The fund has shied away from purchasing trophy assets, focusing on deals that “give us our targeted returns,” Al Saleh, the country’s deputy premier and minister of finance, said in an interview in Kuwait City on Wednesday.

With $592 billion (Dh2.17 trillion) in assets under management, KIA is the world’s oldest and fifth-largest sovereign wealth fund, according to data compiled by the Sovereign Wealth Fund Institute. The fund traces its roots to the Kuwait Investment Board, which was established eight years before the country’s independence in 1961, according to its website. It has investments in areas including equities, bonds, real estate and infrastructure.

“Our interest now is infrastructure projects,” Al Saleh said. “KIA has been active lately, the last project was London City Airport. We are, with our strategic partners, looking for opportunities internationally for infrastructure projects.”

Withdrawing Funds

The plunge in crude prices has prompted oil-rich nations from Norway to Saudi Arabia to dip into wealth funds as well as foreign-currency reserves. Kuwait, Opec’s fifth-biggest producer, will post a budget shortfall of 10 per cent of economic output in the current fiscal year, according to Moody’s Investors Service.

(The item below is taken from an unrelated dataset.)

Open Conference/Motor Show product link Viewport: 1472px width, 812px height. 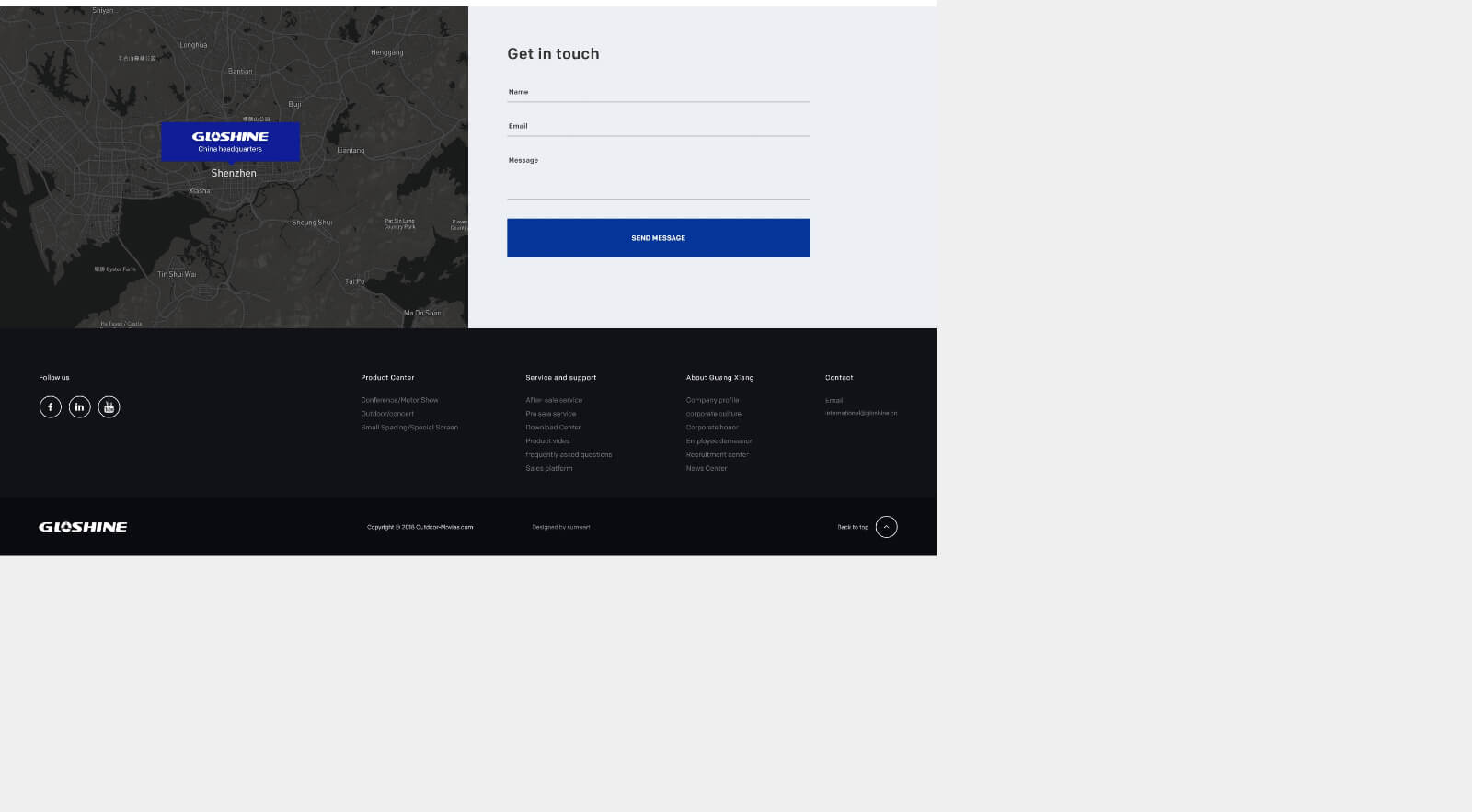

The value of listed equities held by the world’s largest wealth funds will probably drop to $2.64 trillion this year, from about $3.04 trillion at the end of 2015, the Las Vegas-based SWFI said in a report published in February. Al Saleh said the KIA has been active in the real estate industry. “In major cities, most of those major cities we have a good footprint.”

He also said the government has dipped into KIA’s “general reserve fund” to finance the budget shortfall, but has maintained its policy of adding 10 per cent of revenue to its so-called Future Generations Fund.

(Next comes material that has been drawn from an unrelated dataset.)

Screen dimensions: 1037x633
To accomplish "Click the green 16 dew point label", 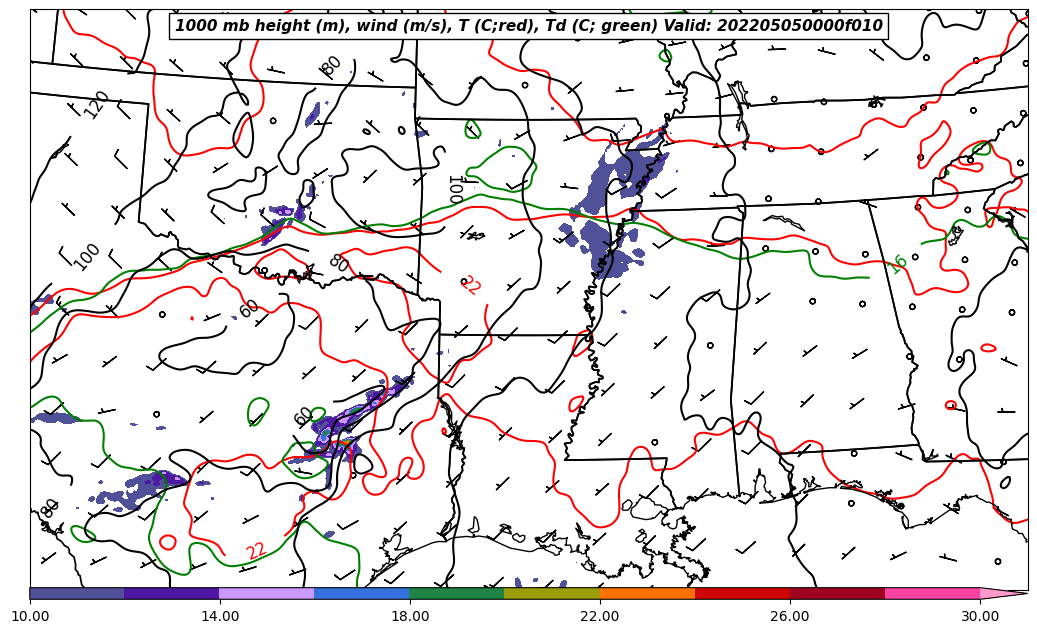I will point(898,264).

“We’re injecting and we’re taking out of it to finance our budget.”

Kuwait’s decision to withdraw some funds from the KIA contrasts with Qatar, which isn’t planning to allocate any new money to its sovereign fund this year or make any withdrawals, a person familiar told Bloomberg this week.

Neighbouring Saudi Arabia is restructuring its sovereign investment strategy as it looks to diversify the economy away from oil. The government will transfer its ownership of state-oil company Saudi Aramco to the Public Investment Fund and sell a stake of not more than 5 per cent to the public. The move will transform the PIF, as the fund is known, into the world’s largest sovereign investment company with assets of more than $2 trillion.